_SOURCE PASSAGE_:
* * * *
GlusterFS does not work well with MS Office 2010 and Samba "posix locking = yes". Despite the documented instructions to the contrary: Gluster 3.2: Adding the CIFS Protocol http://gluster.org/community/documentation/index.php/Gluster_3.2:_Adding_the_CIFS_Protocol The Samba CIFS "posix locking" option cannot be set to "yes" when GlusterFS is used. The problem can be seen when attempting to open a large (e.g. 25 MB) .doc files stored on an GlusterFS NAS volume using Samba CIFS. It cannot be opened using MS Office Word 2010 from Windows 2008 R2, or Windows 7. When it fails, the MS Office Word 2010 app hangs for a long time at 0% downloaded. When it fails, the error code 0x700468 is shown. The failure occurs with multiple client machines. Opening the same .doc file using a Windows 2000 or Windows XP client and MS Office Word 2003 works fine though. Opening the same doc file using a Windows 7 client and MS Office Word 2010 with the file on a Windows 2000 file server works fine. Opening the same doc file using a Windows 7 client and MS Office Word 2010 with the Samba bypassing GlusterFS and accessing the brick storage directly works fine. Only when GlusterFS is in the loop does the problem occur. A Gluster user has documented Samba settings that do work for this case: [Gluster-users] Using Samba and MSOffice files http://gluster.org/pipermail/gluster-users/2011-November/009127.html posix locking = no directory mask = 2770 force directory mode = 2770 create mask = 2770 force create mode = 2770 force security mode = 2770 force directory security mode = 2770 force group = <your group>
Can you please check with 3.3.0 release and see if its fixed?
* * * *
_DIRECTION A_: Transcribe the part of the entries that opens with their first line and closes with the line containing "Open the Select", keeping each line as it appears.
The GlusterFS post and the entries come from unrelated sources.
* * * *
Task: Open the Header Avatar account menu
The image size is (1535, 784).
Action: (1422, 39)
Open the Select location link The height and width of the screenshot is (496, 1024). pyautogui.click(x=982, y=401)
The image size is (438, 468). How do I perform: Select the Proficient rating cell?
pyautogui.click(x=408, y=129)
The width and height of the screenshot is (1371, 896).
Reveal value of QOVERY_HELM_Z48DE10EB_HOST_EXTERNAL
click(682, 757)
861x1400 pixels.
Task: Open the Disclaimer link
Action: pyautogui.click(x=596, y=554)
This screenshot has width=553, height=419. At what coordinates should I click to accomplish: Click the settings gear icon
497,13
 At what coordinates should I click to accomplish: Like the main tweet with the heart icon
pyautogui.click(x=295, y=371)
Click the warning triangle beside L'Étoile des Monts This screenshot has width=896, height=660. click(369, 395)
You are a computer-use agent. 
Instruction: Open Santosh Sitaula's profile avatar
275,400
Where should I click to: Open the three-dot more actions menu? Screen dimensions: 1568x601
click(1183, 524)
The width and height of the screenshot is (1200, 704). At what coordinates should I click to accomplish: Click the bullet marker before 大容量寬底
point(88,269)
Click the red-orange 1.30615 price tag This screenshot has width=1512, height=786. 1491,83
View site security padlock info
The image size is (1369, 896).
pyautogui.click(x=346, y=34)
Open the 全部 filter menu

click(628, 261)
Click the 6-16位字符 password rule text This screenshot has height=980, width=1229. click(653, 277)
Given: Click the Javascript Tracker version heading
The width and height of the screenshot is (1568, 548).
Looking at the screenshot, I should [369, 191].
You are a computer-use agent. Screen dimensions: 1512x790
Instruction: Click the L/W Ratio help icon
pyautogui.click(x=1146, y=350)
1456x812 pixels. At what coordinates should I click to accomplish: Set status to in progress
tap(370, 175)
* * * *
_DIRECTION B_: For each statement, say whether it agrees with the GlusterFS post, answering yes or no and quoting the deciding words: (i) the problem also occurs when Samba bypasses GlusterFS and reads the brick storage directly; (ii) the error code 0x700468 is shown when the failure happens; (iii) the failure appears on only one client machine.

_WRITTEN ANSWER A_:
Task: Open the Header Avatar account menu
The image size is (1535, 784).
Action: (1422, 39)
Open the Select location link The height and width of the screenshot is (496, 1024). pyautogui.click(x=982, y=401)

_WRITTEN ANSWER B_:
(i) No: "Opening the same doc file using a Windows 7 client and MS Office Word 2010 with the Samba bypassing GlusterFS and accessing the brick storage directly works fine."
(ii) Yes: "When it fails, the error code 0x700468 is shown."
(iii) No: "The failure occurs with multiple client machines."